Khan, Z. & Katzenbach, J. (2009). Are You Killing Enough Ideas? Retrieved from
http://www.strategy-business.com/article/09303?pg=all
Zia Khan is a Booz & Company partner based in San Francisco. He has expertise in
helping clients build the formal and informal organizational capabilities needed to realize
major transformations. He previously led the San Francisco office of Katzenbach Partners
LLC. Jon Katzenbach is a Booz & Company senior partner based in New York. A
cofounder of Katzenbach Partners LLC, he is the author of Peak Performance: Aligning
the Hearts and Minds of Your Employees (Harvard Business School Press, 2000) and
Why Pride Matters More than Money: The Power of the World’s Greatest Motivational
Force (Crown Business, 2003). He has expertise in helping clients mobilize their informal
organization to realize performance advantages. The authors discuss are businesses
killing enough projects in order to work on better ones. Companies often waste time on
ideas that people do not believe in and the idea has been effectively killed, it still remains
on the agenda, with nobody fully willing to learn from the mistake, put it to rest, and
move on to other endeavors.

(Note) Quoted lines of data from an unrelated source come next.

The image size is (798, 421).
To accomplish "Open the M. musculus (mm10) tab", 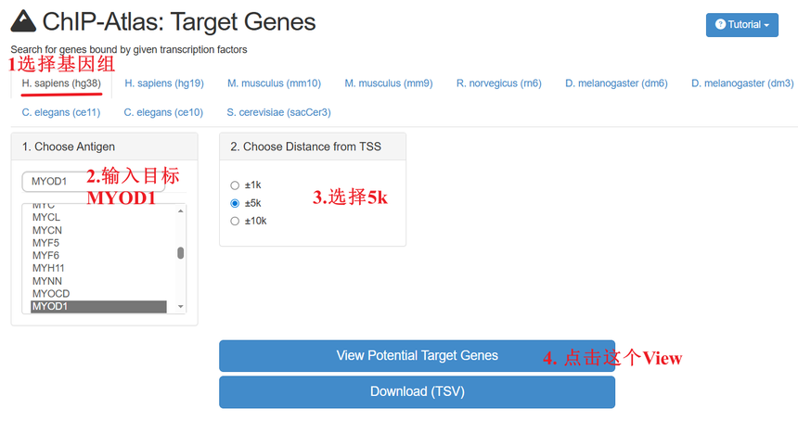I will [274, 83].
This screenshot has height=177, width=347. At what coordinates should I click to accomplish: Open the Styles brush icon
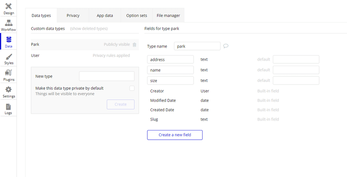[9, 57]
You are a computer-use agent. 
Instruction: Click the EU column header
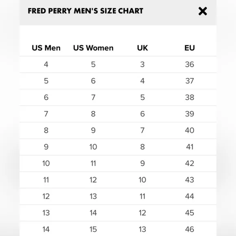click(190, 48)
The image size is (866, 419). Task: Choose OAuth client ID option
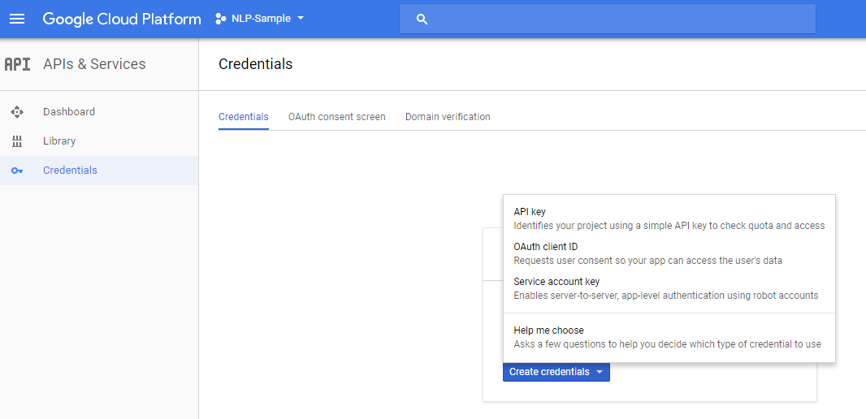pos(669,253)
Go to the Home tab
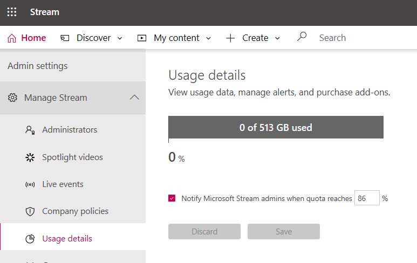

Regardless of industry or company size, deciding on the right time to kill a project is one of the hardest decisions managers must make, especially
if they’ve invested personal effort in the venture.
Moran, R. T., & Youngdahl, W. E. (2008). Leading global projects: for professional
and accidental project leaders. Amsterdam: Butterworth-Heinemann/Elsevier.
Shepherd, D.A., & Cardon, M. S. (2009). Negative Emotional Reactions to Project Failure and
the Self-Compassion to Learn from the Experience. Journal of Management Studies,
46(6), p. 923-949. Retrieved from
https://webspace.utexas.edu/neffk/pubs/project%20failure.pdf
Dean Shepherd is a professor in the Kelley school of Business at Indiana University, and
Melissa S. Cardon is a professor in the Department of Management and Management
Science at Pace University. The authors explain that emotional side of project failure.
Project failure is likely to generate a negative emotional response for those involved in
the project. The emotional framework of project failure that relies on self-determination
to explain variance in the intensity of the negative emotions triggered by project failure
and self-compassion to explain variance in learning from project failure. Given these
implications of negative emotions generated from project failure, it is important to
understand why some project failures generate a more intense negative emotional
reaction than others. It is also important to understand why some individuals’ negative
emotional reactions have a more detrimental impact on subsequent learning than do
others.
Srivastava, A., Tse, S, Y. & Sunder, S. V. (2010). Timely Loss Recognition and the Early
Termination of Unprofitable Projects p. 1-39. Retrieved from
http://papers.ssrn.com/sol3/papers.fm?abstract_id=1465980
Authors Anup Srivastava who is a professor at Northwestern University - Kellogg School
of Management, Senyo Y. Tse who is professor at Texas A&M University - Lowry Mays
College & Graduate School of Business and Shyam Vallabhajosyula Sunder who is a
professor at University of Arizona talks about how companies should discontinue
projects that become unprofitable and early termination of project should not be met with
such negativity. The authors states that prior studies that timely loss recognition increases
the likelihood of timely closures of unprofitable projects. Moreover, project managers, by
announcing late discontinuations of such projects, reveal their inability to select good
projects and/or to contain losses, when projects turn unprofitable.